> _PROBLEM DETAILS_:
Produce an exact copy of all records below.

> _INPUT RECORDS_:
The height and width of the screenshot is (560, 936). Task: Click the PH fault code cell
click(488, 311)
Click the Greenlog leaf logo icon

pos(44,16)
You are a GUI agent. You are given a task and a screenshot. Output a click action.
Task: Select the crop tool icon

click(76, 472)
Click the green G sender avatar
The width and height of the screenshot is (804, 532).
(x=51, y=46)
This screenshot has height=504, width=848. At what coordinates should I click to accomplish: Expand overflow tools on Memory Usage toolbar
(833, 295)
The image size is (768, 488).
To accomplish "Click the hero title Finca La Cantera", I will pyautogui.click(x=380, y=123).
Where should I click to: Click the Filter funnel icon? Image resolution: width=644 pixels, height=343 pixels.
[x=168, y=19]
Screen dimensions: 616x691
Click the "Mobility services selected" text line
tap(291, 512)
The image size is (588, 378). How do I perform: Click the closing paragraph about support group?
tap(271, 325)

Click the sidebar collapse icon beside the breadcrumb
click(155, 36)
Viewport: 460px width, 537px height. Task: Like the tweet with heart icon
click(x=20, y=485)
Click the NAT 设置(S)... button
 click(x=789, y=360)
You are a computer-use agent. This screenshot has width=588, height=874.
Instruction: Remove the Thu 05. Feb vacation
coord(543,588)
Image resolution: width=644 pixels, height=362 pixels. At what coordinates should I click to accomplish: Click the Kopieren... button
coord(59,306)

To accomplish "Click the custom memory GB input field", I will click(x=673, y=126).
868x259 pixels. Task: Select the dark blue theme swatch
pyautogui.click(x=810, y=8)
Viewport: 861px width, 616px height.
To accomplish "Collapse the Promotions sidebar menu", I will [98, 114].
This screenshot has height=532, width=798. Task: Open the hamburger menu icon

> _ANSWER TO THE PROBLEM_:
The height and width of the screenshot is (560, 936). Task: Click the PH fault code cell
click(488, 311)
Click the Greenlog leaf logo icon

pos(44,16)
You are a GUI agent. You are given a task and a screenshot. Output a click action.
Task: Select the crop tool icon

click(76, 472)
Click the green G sender avatar
The width and height of the screenshot is (804, 532).
(x=51, y=46)
This screenshot has height=504, width=848. At what coordinates should I click to accomplish: Expand overflow tools on Memory Usage toolbar
(833, 295)
The image size is (768, 488).
To accomplish "Click the hero title Finca La Cantera", I will pyautogui.click(x=380, y=123).
Where should I click to: Click the Filter funnel icon? Image resolution: width=644 pixels, height=343 pixels.
[x=168, y=19]
Screen dimensions: 616x691
Click the "Mobility services selected" text line
tap(291, 512)
The image size is (588, 378). How do I perform: Click the closing paragraph about support group?
tap(271, 325)

Click the sidebar collapse icon beside the breadcrumb
click(155, 36)
Viewport: 460px width, 537px height. Task: Like the tweet with heart icon
click(x=20, y=485)
Click the NAT 设置(S)... button
 click(x=789, y=360)
You are a computer-use agent. This screenshot has width=588, height=874.
Instruction: Remove the Thu 05. Feb vacation
coord(543,588)
Image resolution: width=644 pixels, height=362 pixels. At what coordinates should I click to accomplish: Click the Kopieren... button
coord(59,306)

To accomplish "Click the custom memory GB input field", I will click(x=673, y=126).
868x259 pixels. Task: Select the dark blue theme swatch
pyautogui.click(x=810, y=8)
Viewport: 861px width, 616px height.
To accomplish "Collapse the Promotions sidebar menu", I will [98, 114].
This screenshot has height=532, width=798. Task: Open the hamburger menu icon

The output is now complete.